"The Ronan Report" provides insight about the activities at the Western Maryland Health System in Cumberland, Maryland, and about the changes taking place in healthcare today from a CEO's perspective.

Friday, December 6, 2013

Medicaid Assessments

I read an article in the Baltimore Sun recently related to various groups defending the increase in Maryland taxes in preparation of the upcoming legislative session.  The article hit close to home as the Maryland Hospital Association (MHA) is working to eliminate the $400 million dollar annual tax, aka assessment.

Originally, the tax was $19 million to support the state Medicaid program, which hospitals in Maryland supported.
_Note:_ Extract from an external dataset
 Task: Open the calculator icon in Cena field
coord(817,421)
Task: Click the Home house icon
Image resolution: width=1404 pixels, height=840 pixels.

It was supposed to be a temporary fix, but it has exploded now to $400 million per year.  It became a convenient way for the State to balance the budget.  It no longer has anything to do with Medicaid; it goes to the General Fund.  One would then think that the tax could be easily repealed.  Not so fast.  

As I have blogged, it's an easy and convenient way to make up any budget shortfall.   MHA has asked the Governor to expedite the reduction of this tax in his 2015 budget by $100 million to get the ball rolling, if you will, since the tax or assessment goes away by 2018.  I am a little concerned by the Governor’s quote in the Sun article, "There's always a certain temptation and allure, a certain attraction to cutting taxes to make everybody feel good and make everybody look good.  But in the long run, the math catches up to you."

My hope is that 2018 doesn't come and go without any elimination of the taxes, let alone $100 million in 2015.  You see if it doesn't, we will lose the Maryland waiver, which means that we lose over $1.2 billion dollars that is provided annually to Maryland hospitals from the federal government.